I. Having analyzed the Government’s Memorandum the Applicants found the following discrepancies in respect of the meaning of the Memorandum:
• In the following articles in the English text of the Memorandum a number of sentences which in the opinion of the Government bear significant evidential importance are in italics: 7,18,21, 23, 26, 27, 28, 29, 36, 37, 43, 48, 63, 64, 72, 73, 86, 99, 127, 128, 130, 136, 142, 143, 146, 150, 151, 155, 160, 164, 166, 167, 170, 182, 195, 196, 206, 213, 214, 220, 228, 229, 235, 243, 244, 261, 264,285, 286, 289, 291, 300, 302, 317, 323. The Applicants see no other reason to alter the original layout of the text than to provide the information with another extent of intensification;
• In art. 217 of the Memorandum in the Russian version there is an indication of the decision in respect of jurisdiction ¹18997191 - it is not included in the English version. The reasons for shortening of the original text by the translator are unclear to the Applicants;
• Despite the fact that the Government was provided with additional time to prepare the Memorandum, the document has discrepancies in footnotes: in art. 271 in the Russian version the footnote is ¹5, while in the English version it is footnote ¹9, footnote ¹6 in the Russian version turned into footnote ¹11 in the English version (art. 278 of the Memorandum), numbering of footnotes in art. ¹297, 307, 309, 311 went astray as well;
• In art. 319 of the Memorandum in the English version there is an extra phrase that the Parties are invited to comment on the issue.
The Applicants consider that the abovementioned issues: first, demonstrate the carelessness of the Government in preparation of so important a document as the Memorandum; second, the desire of the Government to supplement the version of the document already submitted to the Court after expiration of the term. Considering that the term for submitting the English version of the Memorandum was provided by the Court as an exceptional (appendant and extraordinary) right, to abuse this right by way of supplementing the originally unprepared document seems inadmissible.

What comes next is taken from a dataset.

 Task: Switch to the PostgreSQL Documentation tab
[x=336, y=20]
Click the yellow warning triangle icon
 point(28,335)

II. The memorandum being a multipage document which contains the answers of the Applicants to the questions posed by the Court and evaluation of the Government’s position, the Applicants find it necessary to provide the Court with a short summary of the main ideas contained in the document.
1. The first group of the Court’s questions is dedicated to the procedure of consideration of the Applicants’ complaints. The Court asks whether the Applicants had effective domestic remedies the alleged violation of which was the grounds for the Application.

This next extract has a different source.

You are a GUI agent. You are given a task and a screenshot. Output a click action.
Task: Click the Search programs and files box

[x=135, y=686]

Pages 1 to 31 contain a detailed and comprehensive analysis of all remedies the Applicants resorted to.
All judicial bodies which were to give their due estimate to numerous violations of the electoral legislation failed to do it. Dozens of witnesses in the course of questioning in hearings confirmed the fact of fraud, yet the courts were unwilling to consider those circumstances.
Numerous complaints filed by the Applicants to electoral commissions, law enforcement and judicial bodies, except for the Constitutional Court, allow the Applicants to conclude that in the Russian Federation in practice the right of the Applicants guaranteed by art.3 Protocol 1 to the Convention is not protected in any way. The Russian Constitutional Court found that at the moment of the parliamentary election in the legislation there was no prescribed procedure of protection of electoral rights and obliged the lawmakers to provide for the respective procedure. However, as the Applicants are unable to initiate the proceedings in respect of the fact of falsification the abovementioned Ruling of the Constitutional Court did not give the Applicants the real means of protection (see in detail in section 2.4. of the Application). The Applicants consider it necessary to describe in such detail the whole procedure of their filing complaints to all possible authorities to demonstrate to the Court the lack of result and prospects, and to make a general conclusion about their ineffectiveness (art. 160).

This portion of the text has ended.